Truthiness
(Misrepresenting the Facts)

Description:

The argument is based on incorrect information, i.e. the relevant facts presented in the argument simply aren't true.

 

Comments:

Some sources emphasize not merely that the assertions made are false, but that they ae repeated over and over, even after being authoritatively debunked. Such sources refer to this fallacy as Argumentum ad Nauseum, or merely argument by repetition.

 

Examples:

"Hundreds of postal workers have been killed by anthrax! To protect ourselves from terrorists, we should shut down the postal service and just use email." [In fact, five people were killed in 2001 by anthrax sent through the mail. There have since been a few scares, but no additional casualties.]

 

"NASA should quit sending missions to Mars. All of the Mars missions have crashed or gone off course, so it is clearly just a waste of money." [While there were a few specatular and highly publicized failures, most of the Mars missions have worked as planned, and several Mars rovers continue to send back data years after their expected demise.]

 

"I watched when the World Trade Center came tumbling down, and I watched in Jersey City, N.J., where thousands and thousands of people were cheering as that building was coming down. Thousands of people were cheering." - Donald Trump (Nov. 21, 2015, at a rally in Birmingham, Ala., and repeated on subsequent occasions.) [The described "celebrations" never took place. There was no video of it, and Trump certainly didn't see it in person. Politifact rated this the Lie of the Year for 2015.]

 

Discussion:

This fallacy mimics good reasoning in the most direct possible way. It draws valid conclusions from valid principles. It errs only in drawing these conclusions from facts that just ain't so. Since we often cannot distinguish correct claims from incorrect claims without checking, examples of this fallacy look just like examples of good reasoning. Facts are cited in good reasoning also. The fallacy of Truthiness does not occur because facts were cited, but only because they were cited inaccurately. Since the exercises for a logic class are generally designed to be done without outside checking, there will be no exercises for this fallacy. However, it is important to realize that this is a frequently occurring fallacy. Indeed, I am quite sure that this is the single most common and important fallacy on my list, although it escapes the attention of most logicians, who probably consider it to fall outside the scope of logical theory per se.

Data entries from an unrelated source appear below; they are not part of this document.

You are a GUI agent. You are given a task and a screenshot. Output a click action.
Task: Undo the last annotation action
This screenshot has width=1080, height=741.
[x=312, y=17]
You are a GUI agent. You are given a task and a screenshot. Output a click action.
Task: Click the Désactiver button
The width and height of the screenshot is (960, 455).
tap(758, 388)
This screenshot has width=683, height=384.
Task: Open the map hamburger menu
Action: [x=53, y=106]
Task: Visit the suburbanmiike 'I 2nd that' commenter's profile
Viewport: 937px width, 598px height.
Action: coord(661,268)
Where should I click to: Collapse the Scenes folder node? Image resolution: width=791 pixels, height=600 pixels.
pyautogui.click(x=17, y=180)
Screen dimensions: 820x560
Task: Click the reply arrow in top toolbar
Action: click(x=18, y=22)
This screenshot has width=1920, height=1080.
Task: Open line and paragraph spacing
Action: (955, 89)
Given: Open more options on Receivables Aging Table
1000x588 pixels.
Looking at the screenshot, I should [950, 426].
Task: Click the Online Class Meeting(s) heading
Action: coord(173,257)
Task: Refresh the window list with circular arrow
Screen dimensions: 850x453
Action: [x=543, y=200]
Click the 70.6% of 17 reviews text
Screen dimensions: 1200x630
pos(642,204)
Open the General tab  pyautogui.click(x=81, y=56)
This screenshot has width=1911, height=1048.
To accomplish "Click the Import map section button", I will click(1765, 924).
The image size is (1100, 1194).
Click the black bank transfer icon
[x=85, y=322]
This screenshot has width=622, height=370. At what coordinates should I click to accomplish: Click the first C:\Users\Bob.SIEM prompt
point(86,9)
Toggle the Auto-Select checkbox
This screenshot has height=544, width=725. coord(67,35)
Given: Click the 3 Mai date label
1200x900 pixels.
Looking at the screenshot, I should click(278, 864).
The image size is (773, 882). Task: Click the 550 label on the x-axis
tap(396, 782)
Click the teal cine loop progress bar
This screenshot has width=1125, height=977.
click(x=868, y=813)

This fallacy has been especially important in the current political climate, when political positions have been defined not only by a different approach to problems, but even by different beliefs concerning the relevant facts (e.g. whether most climate scientists agree that global warming is even occurring, whether the deficit is going up or down, whether the income gap between the very rich and the very poor is growing, whether there were weapons of mass destruction in Iraq, whether Obama was born in Kenya, etc.) The error of asserting "facts" that just aren't so, even in the face of persistent and authoritative fact-checking, has become so common that commedian Stephen Colbert was obliged to invent a new word, "truthiness," to describe errors of fact that nevertheless gain wide acceptance within certain political communities, merely because the error supports the political predispositions of that community, and because the error is fearlessly repeated ad nauseum.

 

Source: I coined the name "Misrepresenting the Facts," which I have always considered to be a boring and obvious name with few virtues other than that it describes the fallacy. On October 17, 2005, Stephen Colbert coined the word "truthiness," apparently just moments before the airing of his show, The Colbert Report, where the word was used to refer to errors of fact that are nevertheless confidently asserted as true in political discourse, as if differing political points of view entitle us to differing "facts." His term has since caught on, and now has broad recognition, while my term has continued to languish in obscurity.